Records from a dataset

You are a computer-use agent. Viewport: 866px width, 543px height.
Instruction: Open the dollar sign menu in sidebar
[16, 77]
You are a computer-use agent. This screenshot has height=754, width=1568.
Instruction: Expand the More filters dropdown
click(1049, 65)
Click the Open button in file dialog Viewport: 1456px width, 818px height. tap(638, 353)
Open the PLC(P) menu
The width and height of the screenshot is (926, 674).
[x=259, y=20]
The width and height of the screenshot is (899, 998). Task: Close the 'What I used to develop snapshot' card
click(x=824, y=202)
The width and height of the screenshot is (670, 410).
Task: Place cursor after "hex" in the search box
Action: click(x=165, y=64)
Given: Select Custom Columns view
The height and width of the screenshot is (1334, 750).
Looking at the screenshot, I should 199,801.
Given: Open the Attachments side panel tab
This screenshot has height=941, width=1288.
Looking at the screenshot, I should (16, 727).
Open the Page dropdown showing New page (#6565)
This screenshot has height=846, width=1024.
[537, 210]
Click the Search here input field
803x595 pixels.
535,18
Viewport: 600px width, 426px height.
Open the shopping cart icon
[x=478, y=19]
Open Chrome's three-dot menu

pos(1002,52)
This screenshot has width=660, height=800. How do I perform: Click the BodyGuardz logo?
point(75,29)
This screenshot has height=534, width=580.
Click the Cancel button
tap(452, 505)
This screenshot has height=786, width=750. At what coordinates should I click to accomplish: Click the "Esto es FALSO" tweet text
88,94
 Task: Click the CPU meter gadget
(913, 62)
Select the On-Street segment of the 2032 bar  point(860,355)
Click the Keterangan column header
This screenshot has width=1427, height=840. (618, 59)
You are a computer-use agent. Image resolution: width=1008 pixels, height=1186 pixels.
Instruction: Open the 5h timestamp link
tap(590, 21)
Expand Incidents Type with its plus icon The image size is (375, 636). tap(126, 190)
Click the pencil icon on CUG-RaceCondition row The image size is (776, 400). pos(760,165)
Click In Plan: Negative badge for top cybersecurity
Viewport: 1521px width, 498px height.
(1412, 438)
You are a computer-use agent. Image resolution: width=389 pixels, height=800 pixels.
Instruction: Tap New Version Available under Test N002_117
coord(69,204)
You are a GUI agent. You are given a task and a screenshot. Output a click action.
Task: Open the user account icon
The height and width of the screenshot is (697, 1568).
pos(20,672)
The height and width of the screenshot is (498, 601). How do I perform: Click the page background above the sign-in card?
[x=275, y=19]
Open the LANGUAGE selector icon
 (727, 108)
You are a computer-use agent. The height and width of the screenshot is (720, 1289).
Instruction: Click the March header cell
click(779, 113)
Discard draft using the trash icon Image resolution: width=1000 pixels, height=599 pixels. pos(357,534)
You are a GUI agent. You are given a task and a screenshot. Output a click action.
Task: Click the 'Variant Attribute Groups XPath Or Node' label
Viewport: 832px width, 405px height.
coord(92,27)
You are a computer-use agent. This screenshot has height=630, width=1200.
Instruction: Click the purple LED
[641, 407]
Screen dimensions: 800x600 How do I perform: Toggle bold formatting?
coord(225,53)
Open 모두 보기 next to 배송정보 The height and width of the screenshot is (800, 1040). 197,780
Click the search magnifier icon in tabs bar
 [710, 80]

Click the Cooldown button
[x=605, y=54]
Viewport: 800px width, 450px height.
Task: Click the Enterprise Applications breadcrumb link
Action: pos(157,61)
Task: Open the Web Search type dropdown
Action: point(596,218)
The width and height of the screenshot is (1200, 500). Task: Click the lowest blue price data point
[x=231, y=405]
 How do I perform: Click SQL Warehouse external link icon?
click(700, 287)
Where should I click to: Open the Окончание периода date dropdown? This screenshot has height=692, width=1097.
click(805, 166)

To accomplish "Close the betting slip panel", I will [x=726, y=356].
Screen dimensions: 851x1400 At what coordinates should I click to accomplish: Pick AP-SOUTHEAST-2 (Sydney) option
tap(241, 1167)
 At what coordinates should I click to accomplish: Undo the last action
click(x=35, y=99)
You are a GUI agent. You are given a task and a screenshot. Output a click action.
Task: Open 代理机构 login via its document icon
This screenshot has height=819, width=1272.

What you will do » Without omitting any record, transcribe the data exactly.

Answer area »
You are a computer-use agent. Viewport: 866px width, 543px height.
Instruction: Open the dollar sign menu in sidebar
[16, 77]
You are a computer-use agent. This screenshot has height=754, width=1568.
Instruction: Expand the More filters dropdown
click(1049, 65)
Click the Open button in file dialog Viewport: 1456px width, 818px height. tap(638, 353)
Open the PLC(P) menu
The width and height of the screenshot is (926, 674).
[x=259, y=20]
The width and height of the screenshot is (899, 998). Task: Close the 'What I used to develop snapshot' card
click(x=824, y=202)
The width and height of the screenshot is (670, 410).
Task: Place cursor after "hex" in the search box
Action: click(x=165, y=64)
Given: Select Custom Columns view
The height and width of the screenshot is (1334, 750).
Looking at the screenshot, I should 199,801.
Given: Open the Attachments side panel tab
This screenshot has height=941, width=1288.
Looking at the screenshot, I should (16, 727).
Open the Page dropdown showing New page (#6565)
This screenshot has height=846, width=1024.
[537, 210]
Click the Search here input field
803x595 pixels.
535,18
Viewport: 600px width, 426px height.
Open the shopping cart icon
[x=478, y=19]
Open Chrome's three-dot menu

pos(1002,52)
This screenshot has width=660, height=800. How do I perform: Click the BodyGuardz logo?
point(75,29)
This screenshot has height=534, width=580.
Click the Cancel button
tap(452, 505)
This screenshot has height=786, width=750. At what coordinates should I click to accomplish: Click the "Esto es FALSO" tweet text
88,94
 Task: Click the CPU meter gadget
(913, 62)
Select the On-Street segment of the 2032 bar  point(860,355)
Click the Keterangan column header
This screenshot has width=1427, height=840. (618, 59)
You are a computer-use agent. Image resolution: width=1008 pixels, height=1186 pixels.
Instruction: Open the 5h timestamp link
tap(590, 21)
Expand Incidents Type with its plus icon The image size is (375, 636). tap(126, 190)
Click the pencil icon on CUG-RaceCondition row The image size is (776, 400). pos(760,165)
Click In Plan: Negative badge for top cybersecurity
Viewport: 1521px width, 498px height.
(1412, 438)
You are a computer-use agent. Image resolution: width=389 pixels, height=800 pixels.
Instruction: Tap New Version Available under Test N002_117
coord(69,204)
You are a GUI agent. You are given a task and a screenshot. Output a click action.
Task: Open the user account icon
The height and width of the screenshot is (697, 1568).
pos(20,672)
The height and width of the screenshot is (498, 601). How do I perform: Click the page background above the sign-in card?
[x=275, y=19]
Open the LANGUAGE selector icon
 (727, 108)
You are a computer-use agent. The height and width of the screenshot is (720, 1289).
Instruction: Click the March header cell
click(779, 113)
Discard draft using the trash icon Image resolution: width=1000 pixels, height=599 pixels. pos(357,534)
You are a GUI agent. You are given a task and a screenshot. Output a click action.
Task: Click the 'Variant Attribute Groups XPath Or Node' label
Viewport: 832px width, 405px height.
coord(92,27)
You are a computer-use agent. This screenshot has height=630, width=1200.
Instruction: Click the purple LED
[641, 407]
Screen dimensions: 800x600 How do I perform: Toggle bold formatting?
coord(225,53)
Open 모두 보기 next to 배송정보 The height and width of the screenshot is (800, 1040). 197,780
Click the search magnifier icon in tabs bar
 [710, 80]

Click the Cooldown button
[x=605, y=54]
Viewport: 800px width, 450px height.
Task: Click the Enterprise Applications breadcrumb link
Action: pos(157,61)
Task: Open the Web Search type dropdown
Action: point(596,218)
The width and height of the screenshot is (1200, 500). Task: Click the lowest blue price data point
[x=231, y=405]
 How do I perform: Click SQL Warehouse external link icon?
click(700, 287)
Where should I click to: Open the Окончание периода date dropdown? This screenshot has height=692, width=1097.
click(805, 166)

To accomplish "Close the betting slip panel", I will [x=726, y=356].
Screen dimensions: 851x1400 At what coordinates should I click to accomplish: Pick AP-SOUTHEAST-2 (Sydney) option
tap(241, 1167)
 At what coordinates should I click to accomplish: Undo the last action
click(x=35, y=99)
You are a GUI agent. You are given a task and a screenshot. Output a click action.
Task: Open 代理机构 login via its document icon
This screenshot has height=819, width=1272.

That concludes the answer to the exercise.